Changing the Size of the Planet
If you want to change the size of the planet then you need to understand how the scene origin and the planet Centre and Radius are related to each other. As described above we typically want the scene origin to be at the North Pole of the planet. Let's say we want a (small!) planet that has a radius of 5000m. If you created a new planet and set its Centre to the scene origin (0, 0, 0) and Radius to 5000 then the North Pole would end up being 5000m away from the origin. See Example A in the image below.

To place the origin at the North Pole we need to offset the position of the planet. It's very easy to do this. Simply set the the Y coordinate of the Centre parameter to the same value as the Radius but make the value negative.
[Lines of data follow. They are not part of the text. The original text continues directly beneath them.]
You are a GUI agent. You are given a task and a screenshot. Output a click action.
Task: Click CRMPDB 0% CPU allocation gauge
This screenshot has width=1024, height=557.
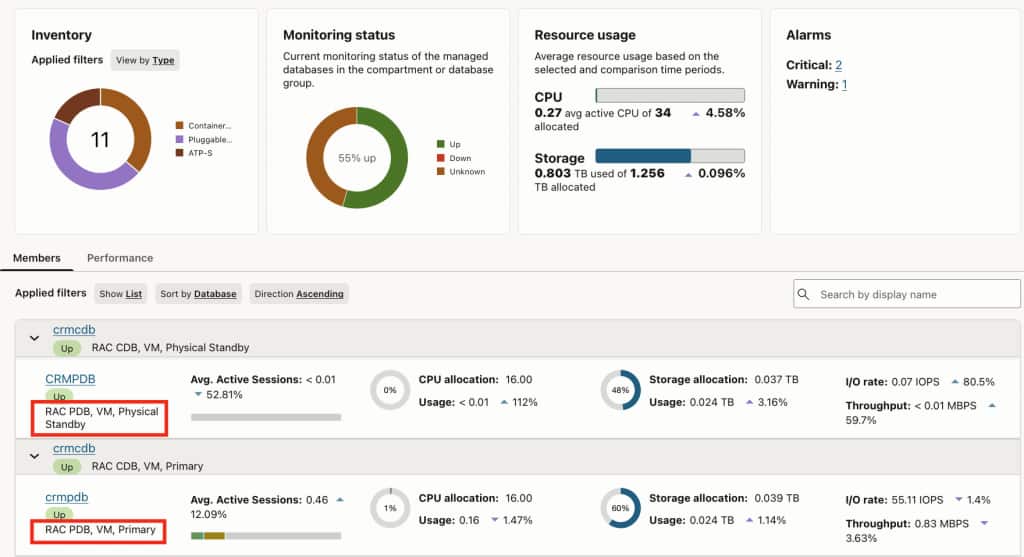390,390
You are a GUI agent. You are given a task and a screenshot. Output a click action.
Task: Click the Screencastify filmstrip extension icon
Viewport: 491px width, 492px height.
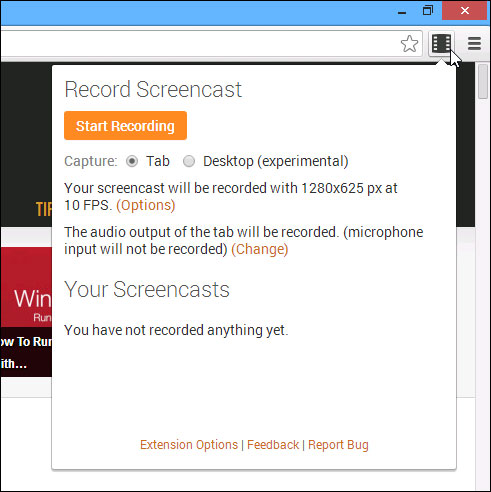[x=441, y=44]
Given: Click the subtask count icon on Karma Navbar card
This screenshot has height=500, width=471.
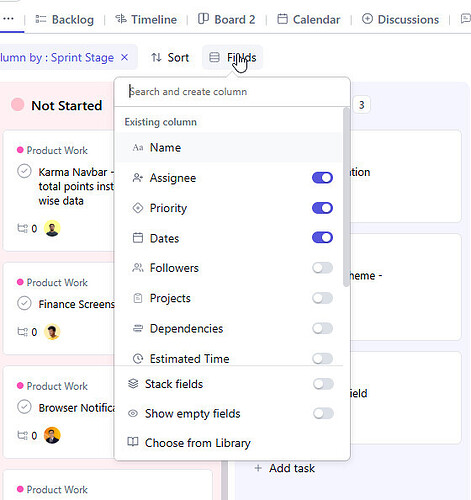Looking at the screenshot, I should click(23, 229).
Going with our current example we would set the Y coordinate to -5000. Set the X and Z coordinates to 0. This moves the planet "downwards" along the Y axis and aligns the scene origin with the planet surface at the North Pole. Example B in the image below shows what this looks like. You can see how the scene origin is now at the surface of the moved planet.

Diagrams showing how scene origin and Planet Radius and Centre relate to each other

If you want to change the radius of the default planet then the easiest way to do it is set the Radius parameter to the new radius. Now copy and paste that value into the Centre Y coordinate and make it negative.


Node Type: Object

Settings:

  • Show b-box in preview: If this is checked the bounding box of the planet is shown in the 3D Preview.
  • Render surface: This setting will turn off rendering of the planet surface, leaving only the atmosphere (if that's turned on).
  • Render atmospher: This setting can turn off rendering of the planet atmosphere.
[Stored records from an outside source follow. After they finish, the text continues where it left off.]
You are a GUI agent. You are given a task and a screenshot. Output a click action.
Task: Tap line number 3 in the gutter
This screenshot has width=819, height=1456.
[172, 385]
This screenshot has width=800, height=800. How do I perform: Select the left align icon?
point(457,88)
  • Lat long at apex: This setting controls the latitude and longitude at the apex or origin of the planet. By default this is set to 0,0 which corresponds to the North Pole on Earth. As mentioned above coordinate accuracy can get worse as you move away from apex. If you are using georeferenced data you can use an appropriate latitude and longitude to remap your area of interest to the origin which will help to avoid accuracy problems.
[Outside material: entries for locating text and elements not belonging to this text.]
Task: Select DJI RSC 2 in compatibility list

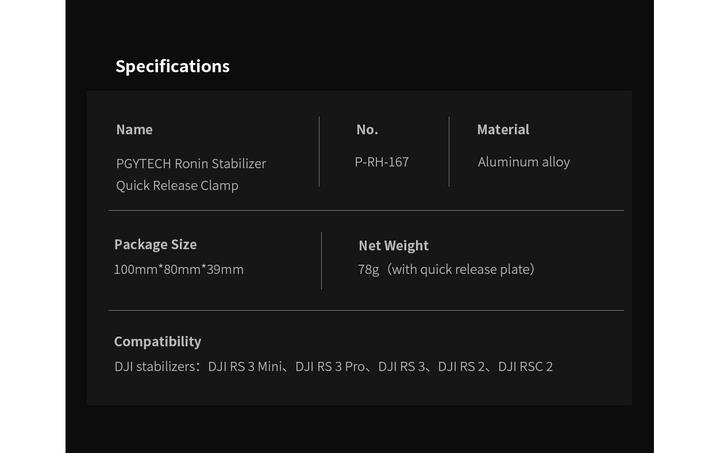Action: pos(526,367)
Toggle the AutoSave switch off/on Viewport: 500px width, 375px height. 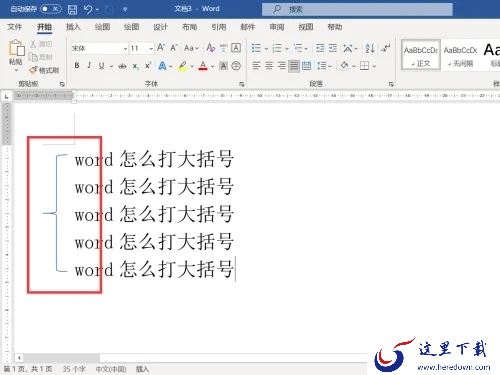click(51, 9)
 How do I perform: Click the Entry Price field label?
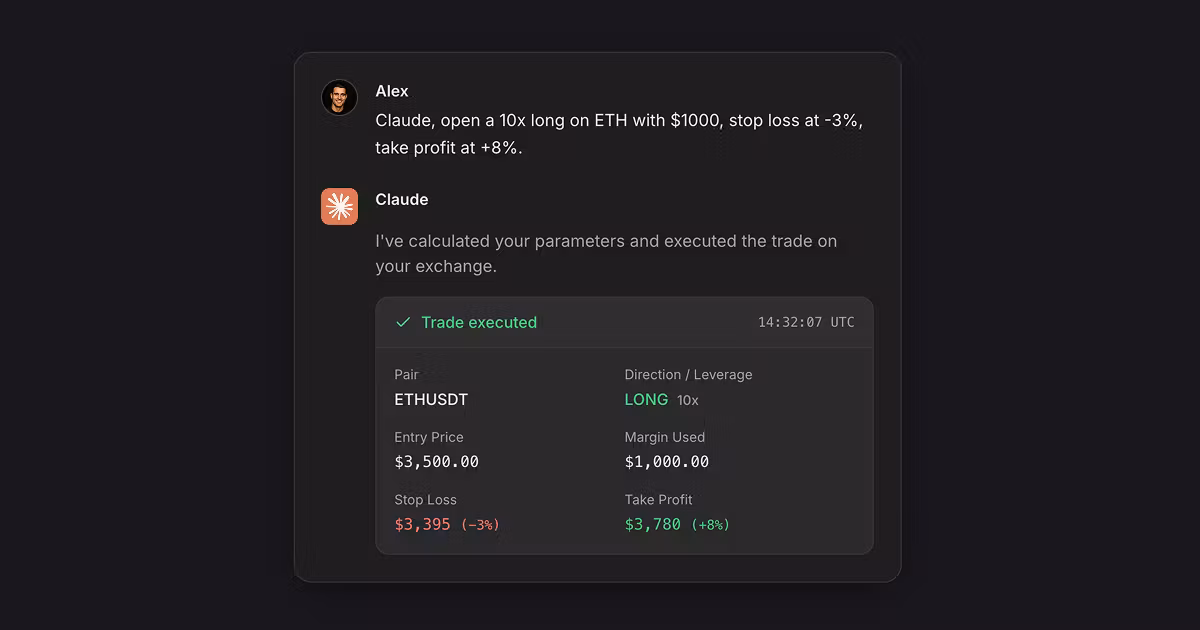tap(429, 437)
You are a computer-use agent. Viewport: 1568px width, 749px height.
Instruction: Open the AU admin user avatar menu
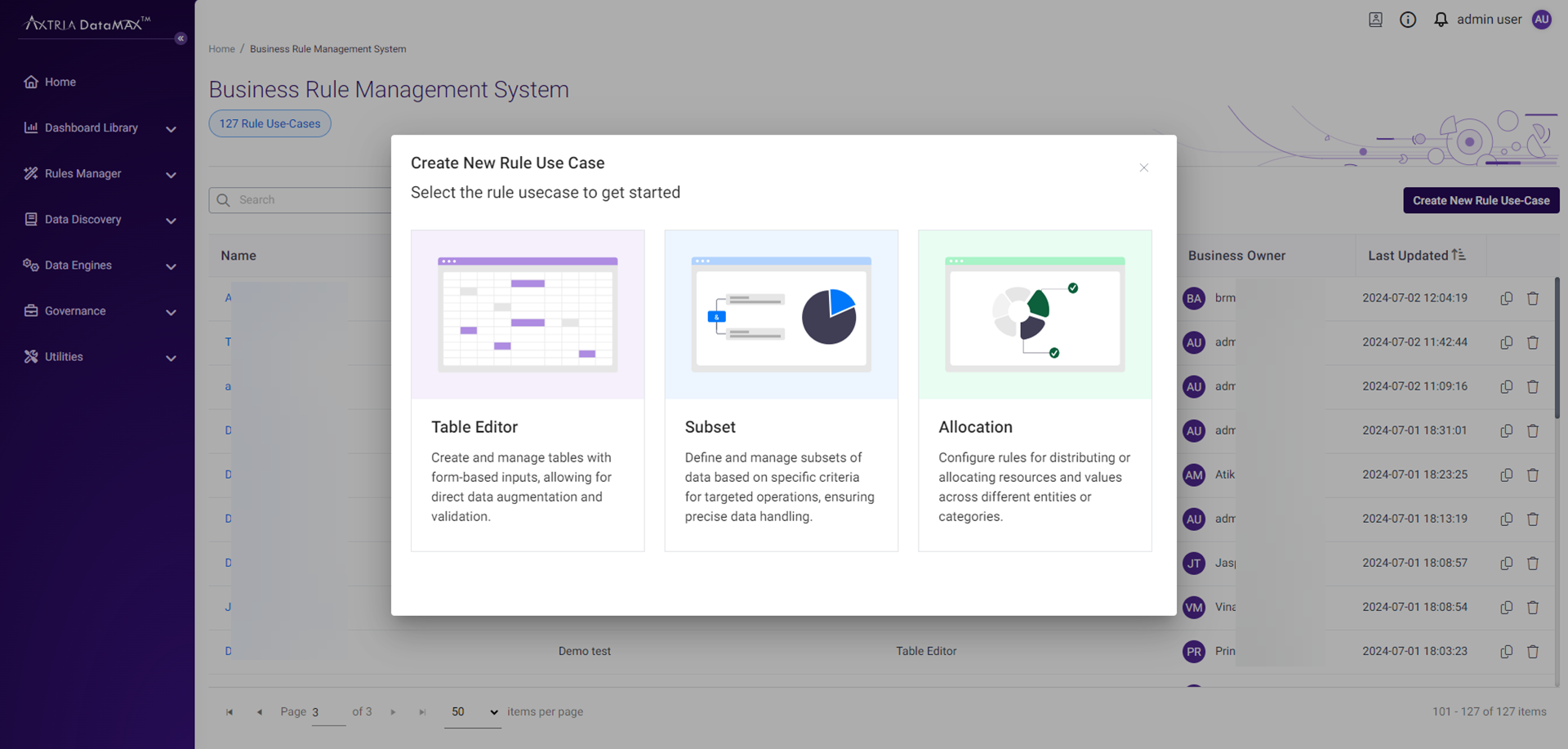point(1542,19)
  • Centre: This sets the position of the centre of the planet. As this can involve very large distances numbers here are often represented in scientific notation.
  • Rotation: This sets the rotation of the planet about its centre.
  • Radius: This sets the radius of the planet. By default it's set to the radius of Earth (6378 km). The radius is set in metres. As this can involve very large numbers values here are often represented in scientific notation.
  • Import chan file: Click this button to import a chan file to animate the position and rotation of the Planet.


  • Heading: TBC
  • Elevation: TBC
  • Distance: TBC


  • Surface shader: This sets the shader that creates the planet surface. Typically this will be bottom of the chain of nodes creating the surface layers and terrain of the planet.
  • Atmosphere shader: This sets the shader which creates the atmosphere of the planet. This will normally be the bottom of the chain of atmosphere and cloud shaders creating the atmosphere for the planet.


  • Displacement tolerance: TBC

A shader is a program or set of instructions used in 3D computer graphics to determine the final surface properties of an object or image. This can include arbitrarily complex descriptions of light absorption and diffusion, texture mapping, reflection and refraction, shadowing, surface displacement and post-processing effects. In Terragen 2 shaders are used to construct and modify almost every element of a scene.

A parameter is an individual setting in a node parameter view which controls some aspect of the node.

The bounding box is a box which surrounds (or bounds) an object or shader. This box shows the maximum extents of the item inside it. Sometimes abbreviated as "b-box".